Last week, largely as a result of U.S. Travel Service efforts, the British liner Canberra eased into New York harbor bearing 1,680 Englishmen, most of them economy-minded citizens from the solid middle class. The passengers used the ship as a hotel for the three days they were in New York. Everything was fine, even splendid, except that the U.S. Travel Service forgot to reckon with those lovable ambassadors of good will, the New York taxi drivers. New York cabs are metered, and the fare on the meter is the fare for the trip, whether there is one passenger or five.
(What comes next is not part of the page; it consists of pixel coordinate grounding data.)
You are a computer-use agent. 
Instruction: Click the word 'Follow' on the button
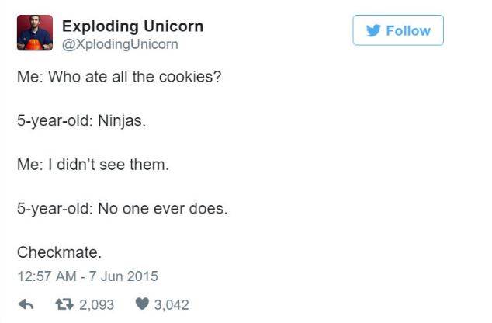click(x=408, y=31)
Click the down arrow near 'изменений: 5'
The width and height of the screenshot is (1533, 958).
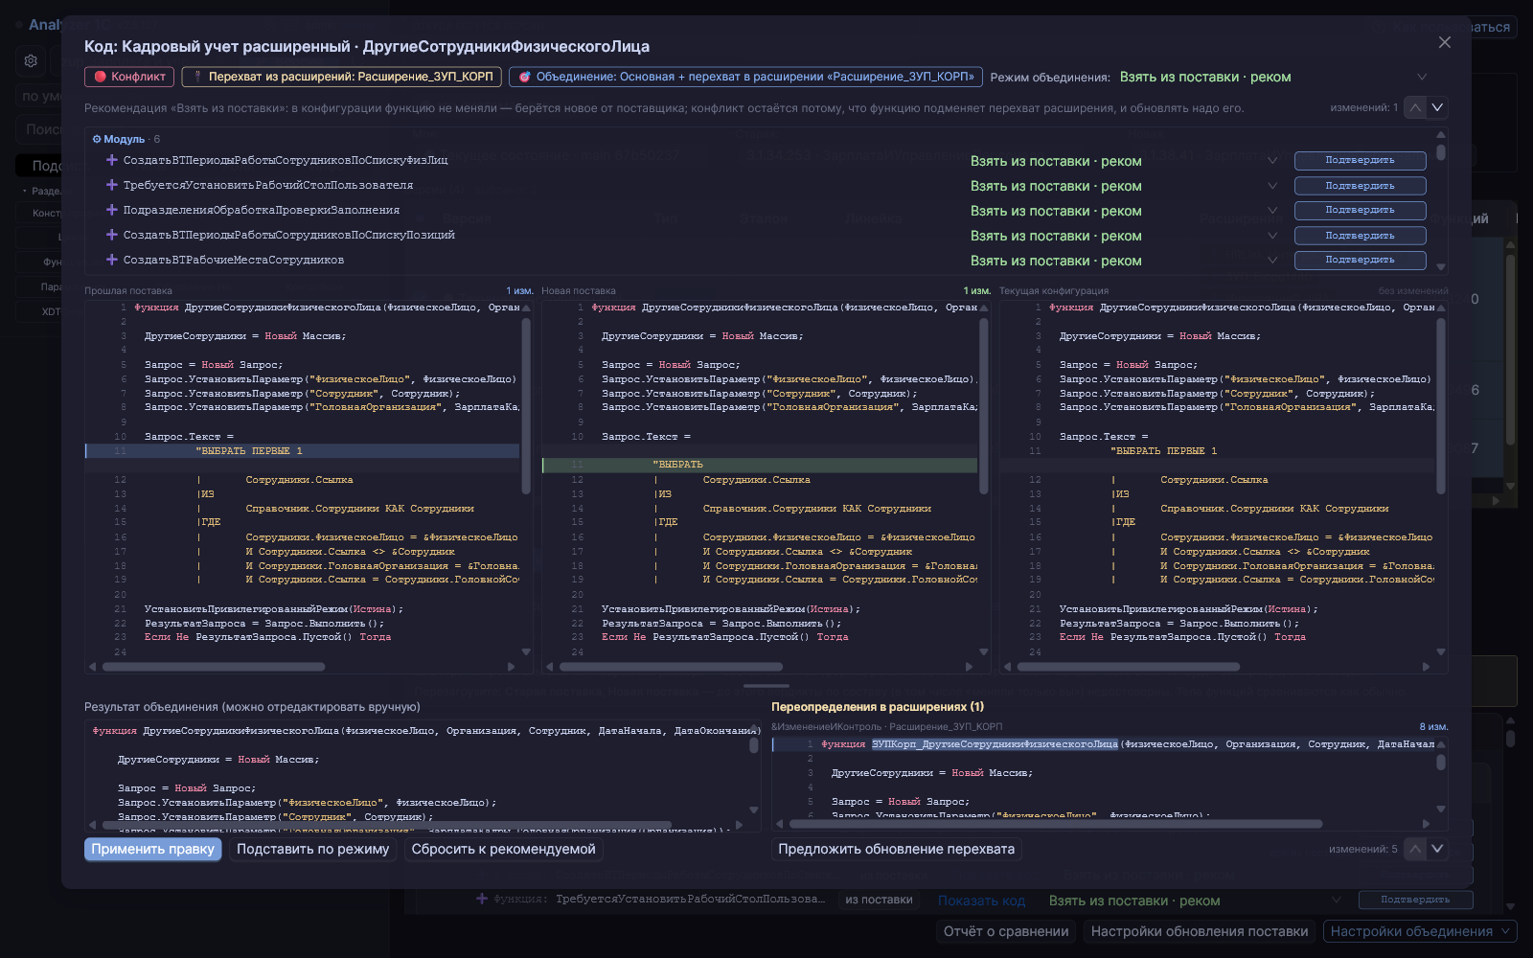[1437, 849]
But when five Englishmen shared the same taxi some of those jolly old cabbies, who may not be birdwatchers but who know pigeons when they see them, charged each passenger the full fare shown on the meter. Well, the tourists came to see New York and, brother, that's New York.
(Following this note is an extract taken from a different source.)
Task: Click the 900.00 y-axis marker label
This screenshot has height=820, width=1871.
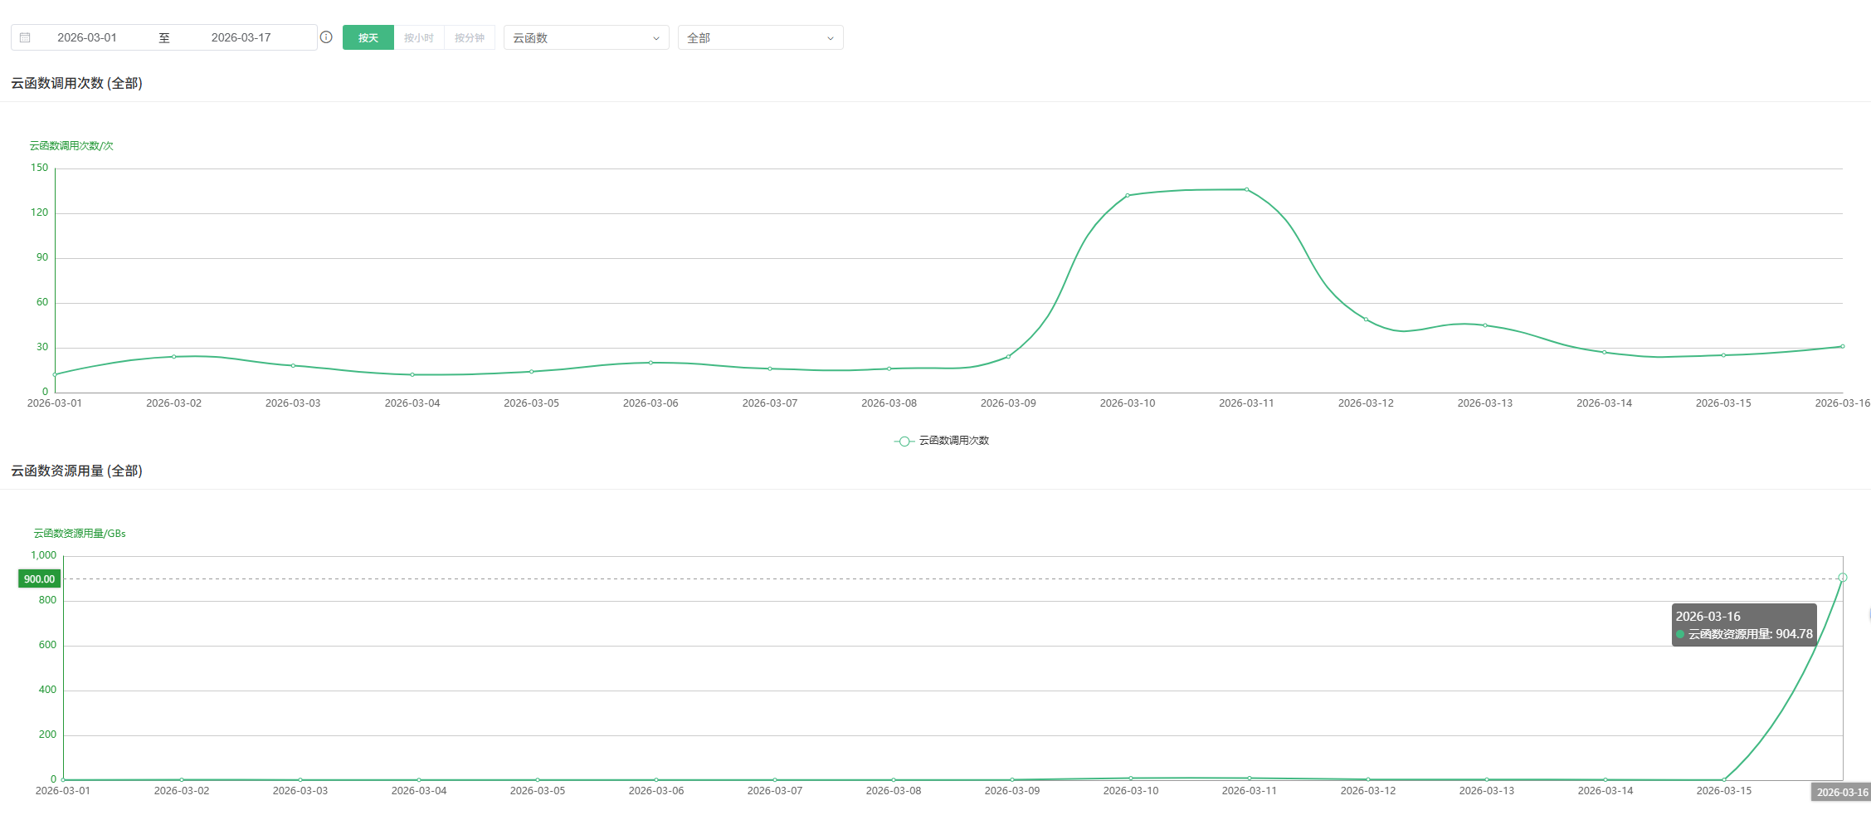Action: 39,579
Television has been demanding, and getting, more and more control over the sports it turns its cameras on, so perhaps what happened two weeks ago was inevitable—a TV director overruled the referee of a league event. The place was Baltimore; the sport, box lacrosse, a hybrid game that crosses hockey's walls and basketball's maneuvers with field lacrosse. In a televised contest on the TV station's own field, a team from Washington D.C. played to a tie with Mount Washington, the national club champions of field lacrosse. This called for a sudden-death overtime—but first, a word from our sponsor. The unthinking referees somehow missed their cues and put the ball into play—and Mount Washington threw in the winning goal—before the commercial was completed.
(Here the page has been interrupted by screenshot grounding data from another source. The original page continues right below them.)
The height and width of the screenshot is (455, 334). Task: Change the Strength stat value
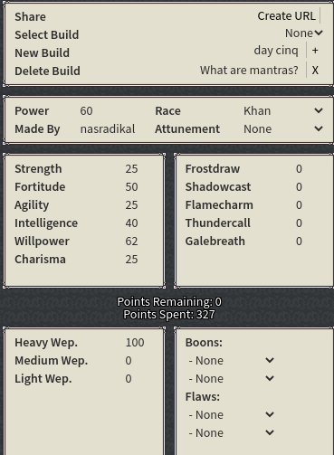(x=138, y=169)
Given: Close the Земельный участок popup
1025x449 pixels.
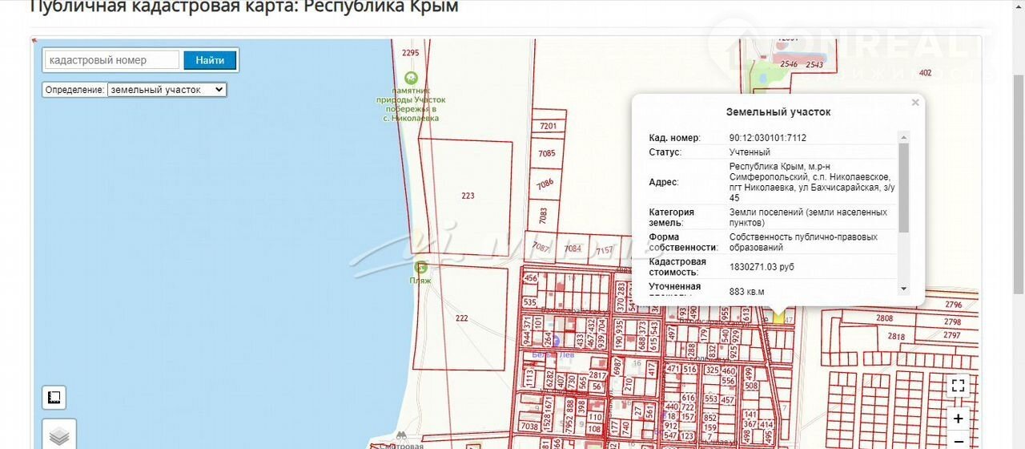Looking at the screenshot, I should (x=915, y=103).
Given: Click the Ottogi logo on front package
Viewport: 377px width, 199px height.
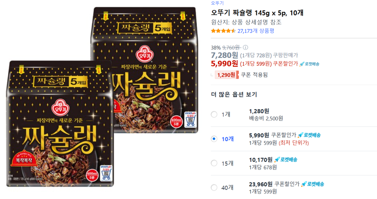Looking at the screenshot, I should (59, 107).
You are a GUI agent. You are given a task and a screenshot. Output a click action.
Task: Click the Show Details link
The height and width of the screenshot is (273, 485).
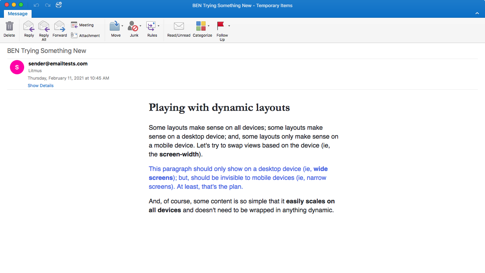click(x=40, y=86)
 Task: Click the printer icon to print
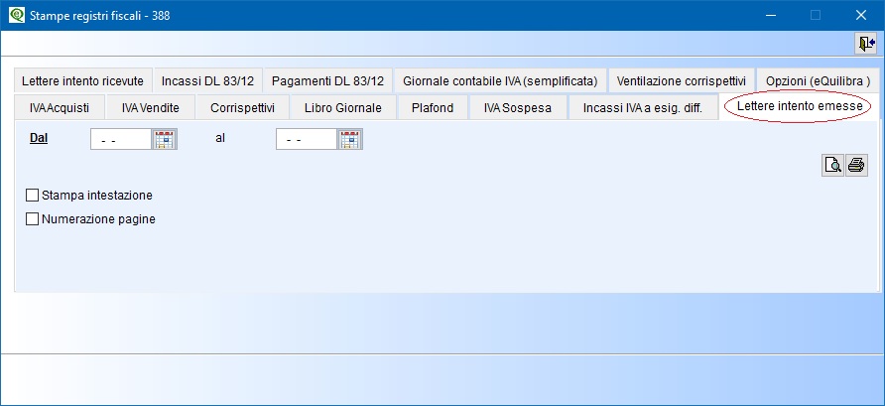[856, 166]
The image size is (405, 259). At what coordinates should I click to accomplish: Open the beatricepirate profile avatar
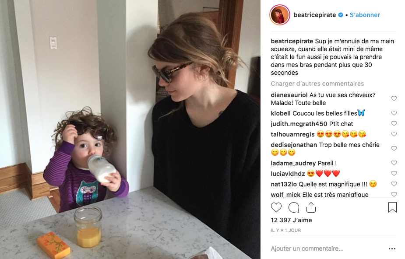coord(280,15)
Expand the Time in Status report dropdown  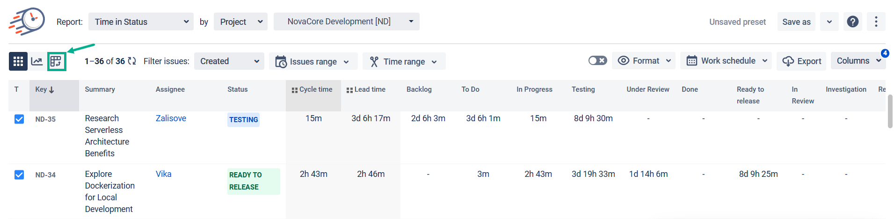141,22
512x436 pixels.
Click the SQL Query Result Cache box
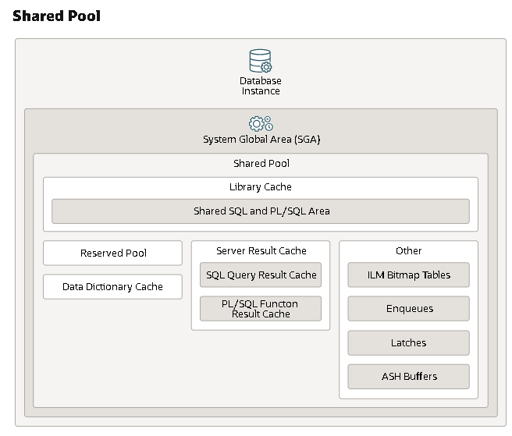tap(261, 275)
The Mount players congratulated each other and headed for their cars, followed by suddenly live cameras and anguished TV officials, who demanded a replay for the TV fans. The station pointed out it had formed the box lacrosse league, with TV in mind. The Mounts protested; after all, they said, they had been taught this quaint old rule about the referees' being in charge on the field. But they played another overtime, and won a second time. ""I wonder about this," said Mount Washington's Frank Riggs, a former football captain at the University of North Carolina. '"We won again, sure, but it's not much of a game when you have to win it more than once."

Could this happen in a major sport? Well, at the All-Star football game last Friday the public address announcer said: "Hadl will punt for the All-Stars, immediately after the commercial."


Track and field fans have been jarred the past year or so by the consequences of football's long and moneyed reach.

Glenn Davis, Olympic 400-meter hurdles champion and one of the most exciting competitors ever to appear on a track, signed with the Detroit Lions. Ray Norton, another Olympian and our national sprint champion two years ago, is playing with the San Francisco 49ers. Frank Budd, holder of the world's record in the 100-yard dash and the latest "world's fastest human," has become a Philadelphia Eagle. Now Jerry Tarr, the best high hurdler in the world and a winterbook favorite for the 1964 Olympics, has joined the Denver Broncos.